Do you like to create art of any kind? If so, what? Please share; I’d love to hear about it!

8 replies »

  1. Please post your paintings as I’d love to see what kind of wonderful bubblegum pink aesthetic paintings you’d create.

    I used to sketch a lot, I always wanted to draw superhero comics but I’ve really neglected that part of me for years now. When I pick up a pencil the lines don’t come out like they used to and I just give up.

    Liked by 1 person

    • If I can get myself to the art store, I will post images of the result just for you, Mike! I actually just painted a tiny (10″x10″) canvas super bubblegum metallic pink (I was trying to channel 10 year old me if she had access to art supplies) with star glitter sprinkled across it. It’s delightful and not great but I kind of love it.

      Oh my goodness, I’d love to see your sketches!! Hey, you’ve got to start somewhere again, right? I honestly believe in you.


  2. I don’t consider myself an artist, either, but I am a creative person and I am constantly creating something. Mostly stories, but I like doing things where I build something or draw something or envision something. There were two key things in your post that struck me. The first was when you said you wouldn’t consider yourself a “real” artist, but I don’t think there really is one. You simply are an artist when you are creating art, regardless of how it turns out. If you want to get technical, you’re only an artist when you have a job as an artist. The English language is often really difficult and picky about these things, but I believe you’re an artist when you create art. The outcome really doesn’t matter, only the effort and the attempt matter. I’ve made plenty of things that were just awful, according to my own tastes, but the end isn’t the goal. The effort is the goal, the time and investment are the goal. So, say what you will, but I will always consider you an artist.

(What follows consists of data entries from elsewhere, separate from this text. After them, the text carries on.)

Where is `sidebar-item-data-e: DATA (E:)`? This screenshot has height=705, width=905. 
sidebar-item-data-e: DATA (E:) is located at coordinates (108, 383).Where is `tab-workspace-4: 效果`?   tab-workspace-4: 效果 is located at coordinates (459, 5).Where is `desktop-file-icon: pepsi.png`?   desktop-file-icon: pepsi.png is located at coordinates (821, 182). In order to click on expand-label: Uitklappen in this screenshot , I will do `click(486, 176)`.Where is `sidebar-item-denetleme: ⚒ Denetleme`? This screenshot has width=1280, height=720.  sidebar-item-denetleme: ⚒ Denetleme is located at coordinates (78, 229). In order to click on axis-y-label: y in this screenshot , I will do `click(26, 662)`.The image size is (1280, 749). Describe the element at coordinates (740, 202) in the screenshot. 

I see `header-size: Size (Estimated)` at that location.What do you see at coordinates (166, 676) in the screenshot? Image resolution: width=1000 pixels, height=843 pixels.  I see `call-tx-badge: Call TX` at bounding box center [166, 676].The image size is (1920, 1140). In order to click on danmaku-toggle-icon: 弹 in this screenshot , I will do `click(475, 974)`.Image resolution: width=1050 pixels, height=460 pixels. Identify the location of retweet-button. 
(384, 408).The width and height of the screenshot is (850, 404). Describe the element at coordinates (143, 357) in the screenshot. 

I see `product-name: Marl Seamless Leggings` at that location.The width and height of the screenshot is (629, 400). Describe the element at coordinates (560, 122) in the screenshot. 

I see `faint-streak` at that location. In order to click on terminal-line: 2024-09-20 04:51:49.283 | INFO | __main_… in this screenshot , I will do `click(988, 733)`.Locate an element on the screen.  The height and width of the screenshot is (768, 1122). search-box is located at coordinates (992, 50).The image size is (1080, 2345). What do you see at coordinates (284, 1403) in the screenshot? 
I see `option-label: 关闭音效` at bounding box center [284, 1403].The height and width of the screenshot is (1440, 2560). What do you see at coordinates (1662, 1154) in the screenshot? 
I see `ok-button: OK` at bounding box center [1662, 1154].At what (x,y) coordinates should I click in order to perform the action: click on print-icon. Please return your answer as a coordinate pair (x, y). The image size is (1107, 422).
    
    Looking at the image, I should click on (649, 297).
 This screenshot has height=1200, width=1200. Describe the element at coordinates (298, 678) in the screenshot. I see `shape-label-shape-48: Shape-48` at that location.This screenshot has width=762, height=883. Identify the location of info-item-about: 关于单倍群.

    Now, that said, the second thing that struck me was when you mentioned throwing out the painting you made and smashing it up. How it was cathartic. I think that’s a really powerful statement because, while I think you meant it as though you were smashing up a failure, I see it as a letting go of a project, finishing it they way it was always meant to be finished. I guess I’m saying that it’s like this painting you wanted to make had a predetermined fate, which was to assist you in expressing yourself and help you release that energy. So the act of painting was important, the smashing was important, but what you painted wasn’t. You could have drawn a straight line and then smashed the painting and the point would have been served.

    But that’s just me, I’m pretty crazy. Anyway, I fully support you in continuing to paint and explore your artistic side. It doesn’t matter what you paint or how it comes out, it only matters that you paint. Or create. Same thing, really.

    Liked by 1 person

    • I think what you said makes a lot of sense. And, while I’d definitely think that of others, I’m not sure I can apply the artist label to myself.

      I never thought of it that way. I’m going to be thinking about that for a while, honestly. Thank you.

      Oh I will continue to paint!


  3. Congrats for trying! Creative tasks often take iteration to get right with all of those mistakes and trashed pieces happening along the way. I’ve been trying to return to art too, mainly pencil/marker drawings, but I just haven’t made the space and time yet. Keep making art, it’s worth the effort!

    Liked by 1 person

    • Oh my goodness, I didn’t know you drew!! I’d love to see some of your work sometime. I really would.

      I hope to pain some sooner than later. I painted a little 10″x10″ canvas a couple days ago and it greatly amused me. I tried to channel what a 10 year old me would paint if she had access to art materials. I think I nailed it. :) It’s metallic pink, and has glittery stars scattered across it. It’s delightfully juvenile and makes me smile.


  4. Here lately I have been finding paint nights around Cleveland & surrounding suburbs with differing themes that I like. I painted a fun tree. The next paint nite were doing a play on Monet’ Impression, Sunrise.